_WHAT THE EXERCISE ASKS_.
Copy out the data verbatim, beginning at the line that contains "Where should I click to: Select" and stopping after the line that contains "(x=1487, y=210)".

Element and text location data
START

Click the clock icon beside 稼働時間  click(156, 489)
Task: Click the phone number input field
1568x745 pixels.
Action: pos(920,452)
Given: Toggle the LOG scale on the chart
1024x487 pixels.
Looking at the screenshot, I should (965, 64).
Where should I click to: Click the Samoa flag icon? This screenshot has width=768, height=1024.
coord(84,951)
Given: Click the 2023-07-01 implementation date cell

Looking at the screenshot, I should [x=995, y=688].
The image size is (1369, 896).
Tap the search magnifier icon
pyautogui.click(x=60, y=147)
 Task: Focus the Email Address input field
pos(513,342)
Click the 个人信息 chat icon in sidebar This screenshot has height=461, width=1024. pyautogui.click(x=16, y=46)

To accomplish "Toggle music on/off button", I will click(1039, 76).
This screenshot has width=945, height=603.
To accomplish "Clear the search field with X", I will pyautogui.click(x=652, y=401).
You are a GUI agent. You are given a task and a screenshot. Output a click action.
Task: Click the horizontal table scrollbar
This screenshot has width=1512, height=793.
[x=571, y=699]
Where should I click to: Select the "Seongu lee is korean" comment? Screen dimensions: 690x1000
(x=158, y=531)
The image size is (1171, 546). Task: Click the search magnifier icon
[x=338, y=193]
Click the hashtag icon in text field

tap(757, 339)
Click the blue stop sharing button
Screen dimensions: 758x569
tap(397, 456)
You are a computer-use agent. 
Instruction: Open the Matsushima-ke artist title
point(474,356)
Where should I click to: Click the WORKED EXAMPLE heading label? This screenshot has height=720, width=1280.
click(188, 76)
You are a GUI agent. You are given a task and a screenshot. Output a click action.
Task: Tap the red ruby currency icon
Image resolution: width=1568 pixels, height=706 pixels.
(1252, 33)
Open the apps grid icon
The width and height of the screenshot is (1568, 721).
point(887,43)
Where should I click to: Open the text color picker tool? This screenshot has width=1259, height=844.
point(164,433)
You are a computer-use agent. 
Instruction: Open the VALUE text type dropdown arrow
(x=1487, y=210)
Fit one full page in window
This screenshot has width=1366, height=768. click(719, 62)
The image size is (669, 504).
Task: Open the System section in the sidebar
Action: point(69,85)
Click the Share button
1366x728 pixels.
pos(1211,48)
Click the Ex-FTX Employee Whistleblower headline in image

END

_CORRECT RESPONSE_.
Where should I click to: Select the "Seongu lee is korean" comment? Screen dimensions: 690x1000
(x=158, y=531)
The image size is (1171, 546). Task: Click the search magnifier icon
[x=338, y=193]
Click the hashtag icon in text field

tap(757, 339)
Click the blue stop sharing button
Screen dimensions: 758x569
tap(397, 456)
You are a computer-use agent. 
Instruction: Open the Matsushima-ke artist title
point(474,356)
Where should I click to: Click the WORKED EXAMPLE heading label? This screenshot has height=720, width=1280.
click(188, 76)
You are a GUI agent. You are given a task and a screenshot. Output a click action.
Task: Tap the red ruby currency icon
Image resolution: width=1568 pixels, height=706 pixels.
(1252, 33)
Open the apps grid icon
The width and height of the screenshot is (1568, 721).
point(887,43)
Where should I click to: Open the text color picker tool? This screenshot has width=1259, height=844.
point(164,433)
You are a computer-use agent. 
Instruction: Open the VALUE text type dropdown arrow
(x=1487, y=210)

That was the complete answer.